Abstract

Background

Allopurinol (ALP), a xanthine oxidase inhibitor, is a first line drug for the treatment of gout and hyperuricemia. Being the member of BCS class II drugs, ALP has solubility problem, which affects its bioavailability. Also, ALP has shorter half-life and showed GI related problems. In present study, ALP was encapsulated in nanostructured lipid carriers (NLCs) to ensure enhanced bioavailability, improved efficacy and safety in vivo.

Methodology

ALP-loaded NLCs were fabricated by micro-emulsion technique. The prepared NLCs were optimized via design expert in term of particle size, zeta potential and entrapment efficiency. FTIR, PXRD and TEM analysis were carried out to check chemical interaction, polymorphic form and surface morphology of the optimized formulation. ALP-loaded NLCs were then loaded into HPMC based poloxamer-407 gel and were characterized. In vitro and ex vivo analysis were carried out via dialysis membrane method and franz diffusion cell, respectively. Uric acid was used for induction of gout and the anti-gout activity of ALP-loaded NLCs gel was performed and compared with ALP suspension.

Results

The optimized formulation had particles in nano-range (238.13 nm) with suitable zeta potential (-31.5 mV), poly-dispersity index (0.115) and entrapment of 87.24%. FTIR results confirmed absence of chemical interaction among formulation ingredients. XRD indicated amorphous nature of ALP-loaded NLCs, whereas TEM analysis confirmed spherical morphology of nanoparticles. The optimized formulation was successfully loaded in to gel and characterized accordingly. The in vitro release and drug release kinetics models showed sustained release of the drug from ALP-loaded NLCs gel. Furthermore, about 28 fold enhanced permeation was observed from ALP-loaded NLCs gel as compared to conventional gel.
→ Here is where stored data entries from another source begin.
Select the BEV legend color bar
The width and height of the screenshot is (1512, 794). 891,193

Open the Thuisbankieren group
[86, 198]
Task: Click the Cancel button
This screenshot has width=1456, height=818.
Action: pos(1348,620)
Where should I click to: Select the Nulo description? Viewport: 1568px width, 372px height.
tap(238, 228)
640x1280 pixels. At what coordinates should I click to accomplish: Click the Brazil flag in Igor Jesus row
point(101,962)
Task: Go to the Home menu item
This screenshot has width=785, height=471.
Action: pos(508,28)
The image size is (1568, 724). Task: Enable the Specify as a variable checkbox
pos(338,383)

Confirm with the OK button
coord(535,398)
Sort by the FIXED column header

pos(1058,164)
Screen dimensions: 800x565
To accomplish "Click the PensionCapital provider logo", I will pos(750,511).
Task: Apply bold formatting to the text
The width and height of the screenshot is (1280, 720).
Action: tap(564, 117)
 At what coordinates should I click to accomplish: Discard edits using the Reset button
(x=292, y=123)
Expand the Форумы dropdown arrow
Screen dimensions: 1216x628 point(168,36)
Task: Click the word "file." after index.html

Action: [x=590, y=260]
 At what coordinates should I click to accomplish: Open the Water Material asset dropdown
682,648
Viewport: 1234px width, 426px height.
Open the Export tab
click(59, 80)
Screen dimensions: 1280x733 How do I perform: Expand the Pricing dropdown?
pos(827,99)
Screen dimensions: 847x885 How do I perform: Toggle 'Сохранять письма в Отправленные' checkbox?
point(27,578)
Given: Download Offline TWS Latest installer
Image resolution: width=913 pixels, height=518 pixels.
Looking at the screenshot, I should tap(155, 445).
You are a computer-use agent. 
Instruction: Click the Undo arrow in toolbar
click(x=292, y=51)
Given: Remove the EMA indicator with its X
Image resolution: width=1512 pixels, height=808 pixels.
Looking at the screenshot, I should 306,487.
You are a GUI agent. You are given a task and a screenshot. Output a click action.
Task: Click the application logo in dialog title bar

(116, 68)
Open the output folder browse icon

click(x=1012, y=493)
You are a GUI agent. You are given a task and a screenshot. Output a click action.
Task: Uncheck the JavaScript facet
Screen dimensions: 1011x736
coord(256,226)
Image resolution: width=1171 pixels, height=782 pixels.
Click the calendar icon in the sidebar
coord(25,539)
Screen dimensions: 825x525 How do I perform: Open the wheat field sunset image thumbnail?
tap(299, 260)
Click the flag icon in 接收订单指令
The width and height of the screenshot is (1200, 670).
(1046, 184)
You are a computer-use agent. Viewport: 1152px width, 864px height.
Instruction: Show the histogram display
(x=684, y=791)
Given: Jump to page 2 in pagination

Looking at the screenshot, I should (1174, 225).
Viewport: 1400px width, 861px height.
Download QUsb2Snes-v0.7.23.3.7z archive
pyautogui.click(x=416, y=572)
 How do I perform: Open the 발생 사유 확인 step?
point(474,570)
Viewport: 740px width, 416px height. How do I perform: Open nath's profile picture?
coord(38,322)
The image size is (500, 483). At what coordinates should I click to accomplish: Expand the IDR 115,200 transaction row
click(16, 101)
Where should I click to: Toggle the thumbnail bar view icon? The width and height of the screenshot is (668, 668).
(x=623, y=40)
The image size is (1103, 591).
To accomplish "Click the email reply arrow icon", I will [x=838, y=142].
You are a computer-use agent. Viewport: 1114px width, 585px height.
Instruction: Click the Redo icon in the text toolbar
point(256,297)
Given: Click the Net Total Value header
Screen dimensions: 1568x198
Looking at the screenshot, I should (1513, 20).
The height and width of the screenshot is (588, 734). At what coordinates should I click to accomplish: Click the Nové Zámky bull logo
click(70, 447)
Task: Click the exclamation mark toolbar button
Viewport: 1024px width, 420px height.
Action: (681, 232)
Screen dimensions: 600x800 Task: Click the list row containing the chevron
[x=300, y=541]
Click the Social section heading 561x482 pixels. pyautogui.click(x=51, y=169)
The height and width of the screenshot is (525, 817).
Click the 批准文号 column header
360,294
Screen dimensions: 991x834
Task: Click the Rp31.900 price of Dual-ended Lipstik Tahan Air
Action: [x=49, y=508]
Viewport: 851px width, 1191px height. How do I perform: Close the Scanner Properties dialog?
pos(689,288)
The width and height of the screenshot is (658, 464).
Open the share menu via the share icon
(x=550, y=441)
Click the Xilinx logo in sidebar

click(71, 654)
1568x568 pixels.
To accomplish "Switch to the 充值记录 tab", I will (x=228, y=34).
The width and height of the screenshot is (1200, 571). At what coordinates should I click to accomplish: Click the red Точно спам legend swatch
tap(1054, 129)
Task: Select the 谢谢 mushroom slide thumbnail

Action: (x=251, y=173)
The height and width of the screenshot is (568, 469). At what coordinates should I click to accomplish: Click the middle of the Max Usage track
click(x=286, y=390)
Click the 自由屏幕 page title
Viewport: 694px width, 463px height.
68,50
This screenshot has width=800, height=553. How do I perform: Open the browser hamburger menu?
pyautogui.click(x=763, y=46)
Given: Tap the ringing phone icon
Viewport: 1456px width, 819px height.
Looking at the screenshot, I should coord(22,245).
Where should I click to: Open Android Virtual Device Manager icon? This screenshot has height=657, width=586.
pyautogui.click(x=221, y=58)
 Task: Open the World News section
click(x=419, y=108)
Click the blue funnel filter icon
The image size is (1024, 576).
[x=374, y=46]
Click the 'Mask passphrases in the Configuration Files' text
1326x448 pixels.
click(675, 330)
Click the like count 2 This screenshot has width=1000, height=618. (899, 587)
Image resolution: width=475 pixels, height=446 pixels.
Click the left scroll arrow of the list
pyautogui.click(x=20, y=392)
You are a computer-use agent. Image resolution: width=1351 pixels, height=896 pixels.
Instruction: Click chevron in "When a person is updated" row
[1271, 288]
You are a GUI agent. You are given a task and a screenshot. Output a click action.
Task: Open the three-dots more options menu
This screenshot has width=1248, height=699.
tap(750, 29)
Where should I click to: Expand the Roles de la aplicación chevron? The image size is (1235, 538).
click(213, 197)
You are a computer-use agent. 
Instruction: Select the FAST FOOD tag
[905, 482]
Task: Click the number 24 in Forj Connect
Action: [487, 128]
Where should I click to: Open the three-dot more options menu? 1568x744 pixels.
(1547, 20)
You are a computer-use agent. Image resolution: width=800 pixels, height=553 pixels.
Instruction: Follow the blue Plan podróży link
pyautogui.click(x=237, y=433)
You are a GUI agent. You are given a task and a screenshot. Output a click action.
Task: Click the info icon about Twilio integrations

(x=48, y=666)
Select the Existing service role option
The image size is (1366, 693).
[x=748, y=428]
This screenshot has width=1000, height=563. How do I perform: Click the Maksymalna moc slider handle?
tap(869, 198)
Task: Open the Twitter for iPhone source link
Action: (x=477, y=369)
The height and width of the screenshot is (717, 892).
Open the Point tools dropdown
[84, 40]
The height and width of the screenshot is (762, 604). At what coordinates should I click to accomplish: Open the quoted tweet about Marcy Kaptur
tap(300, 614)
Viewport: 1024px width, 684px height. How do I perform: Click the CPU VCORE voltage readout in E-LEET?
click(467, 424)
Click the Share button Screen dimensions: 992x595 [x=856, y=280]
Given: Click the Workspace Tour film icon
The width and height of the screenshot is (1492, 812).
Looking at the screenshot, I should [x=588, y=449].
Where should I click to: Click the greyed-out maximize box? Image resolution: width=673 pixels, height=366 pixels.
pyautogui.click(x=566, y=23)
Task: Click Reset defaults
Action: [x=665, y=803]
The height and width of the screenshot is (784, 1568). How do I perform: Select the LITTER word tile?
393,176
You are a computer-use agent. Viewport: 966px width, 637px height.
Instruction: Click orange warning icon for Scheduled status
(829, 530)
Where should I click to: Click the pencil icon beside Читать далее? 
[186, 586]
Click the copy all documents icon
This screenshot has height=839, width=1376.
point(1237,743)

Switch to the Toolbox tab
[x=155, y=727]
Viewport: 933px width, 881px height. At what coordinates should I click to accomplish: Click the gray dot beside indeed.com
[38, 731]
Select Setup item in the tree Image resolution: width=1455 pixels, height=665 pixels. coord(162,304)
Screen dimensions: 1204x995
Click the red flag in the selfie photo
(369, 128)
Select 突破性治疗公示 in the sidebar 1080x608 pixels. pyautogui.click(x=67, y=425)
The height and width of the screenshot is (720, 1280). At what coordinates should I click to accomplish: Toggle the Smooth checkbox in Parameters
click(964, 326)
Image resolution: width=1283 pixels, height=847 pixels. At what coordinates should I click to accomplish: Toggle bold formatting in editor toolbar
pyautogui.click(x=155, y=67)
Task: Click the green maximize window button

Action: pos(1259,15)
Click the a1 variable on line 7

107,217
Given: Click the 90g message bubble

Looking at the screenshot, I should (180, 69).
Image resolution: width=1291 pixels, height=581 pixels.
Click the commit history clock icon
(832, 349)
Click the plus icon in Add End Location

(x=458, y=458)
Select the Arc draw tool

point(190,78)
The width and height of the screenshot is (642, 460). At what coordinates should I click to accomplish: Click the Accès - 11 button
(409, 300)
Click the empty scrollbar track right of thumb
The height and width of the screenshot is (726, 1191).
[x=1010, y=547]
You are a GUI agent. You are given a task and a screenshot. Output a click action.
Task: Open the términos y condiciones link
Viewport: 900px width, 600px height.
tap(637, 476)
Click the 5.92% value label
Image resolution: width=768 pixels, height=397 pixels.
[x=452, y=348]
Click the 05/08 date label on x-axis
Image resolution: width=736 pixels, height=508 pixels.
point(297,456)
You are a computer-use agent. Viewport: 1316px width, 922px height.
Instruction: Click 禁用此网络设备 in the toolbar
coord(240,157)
Skin irritation study disclosed safety of ALP-loaded NLCs gel for transdermal application. Furthermore, ALP-loaded NLCs gel showed significantly enhanced anti-gout activity in Sprague–Dawley rats after transdermal administration as compared to oral ALP suspension.

Conclusion

ALP-loaded NLCs gel after transdermal administration sustained the drug release, avoid gastrointestinal side effects and enhance the anti-gout performance of ALP. It can be concluded, that NLCs have the potential to deliver drugs via transdermal route as indicated in case of allopurinol.